The United States has moved to ensure that Sudanese can exercise their universal right to free speech and information to the greatest extent possible. Sudanese, Iranians and Cubans will be allowed the use of web services like social networks and other media means to express their civic rights to gate-keep, despite existing sanctions on this countries.
Sudanese would be empowered with the civic duty to gate-keep as a result of the rising tensions in the run-up to the 2011 independence referendum in southern Sudan, reports have claimed.
Until now, corporations providing such media interactivity services have not operated in Sudan, Iran or Cuba for fear of undermining sanctions.
However, with the incentive to encourage democracy and human rights the exports would now be allowed the use of services related to web browsing, blogging, e-mail, instant messaging, chat, social networking and photo- and movie-sharing, the U.S Treasury has said.
“As recent events in Iran have shown, personal internet-based communications like e-mail, instant messaging and social networking are powerful tools,” Deputy Treasury Secretary Neal Wolin was quoted as saying.
Experts say that the technology will likely be bought by small technology businesses – if they are able to access it – and some of it could help circumvent government restrictions on the use of programs like Twitter and even internet-based e-mail accounts.
Despite this recent initiative, it remains uncertain whether the governments of Sudan, Cuba and Iran would be able impose their own restrictions on these services.
U.S Secretary of State Hillary Clinton in February, said that countries restricting this freedom were violating the Universal Declaration of Human Rights.
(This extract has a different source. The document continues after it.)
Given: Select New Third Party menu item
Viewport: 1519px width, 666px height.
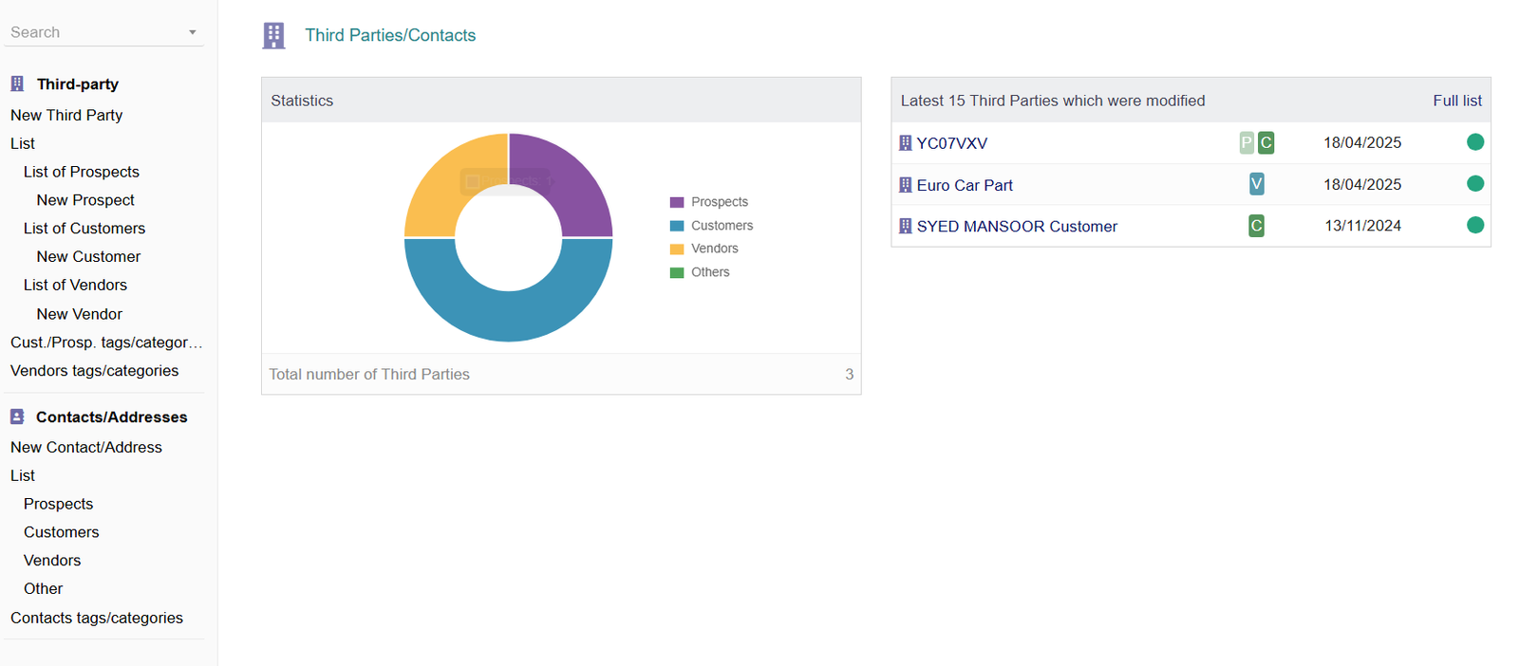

Clinton announced that the US would be supporting the development of new tools to enable citizens to circumvent politically-motivated censorship.
In 2009, software giant Microsoft had barred users in five countries, including Iran, Cuba and Sudan, from using instant messaging services. People trying to use the service received an error message.
According to analysts, internet freedom is fast becoming a principle of US foreign policy, even in countries like Sudan whose president Mr. Omar al-Bashir faces war crimes charges over Darfur, and heads a unity government formed after a peace deal ended 20 years of southern civil war.
Sudan suffered a two-decade civil war between the mainly Muslim north and the Animist and Christian south, and civil war in the Darfur region- considered as one of the worst nightmares in recent history; and escalating tribal clashes in south.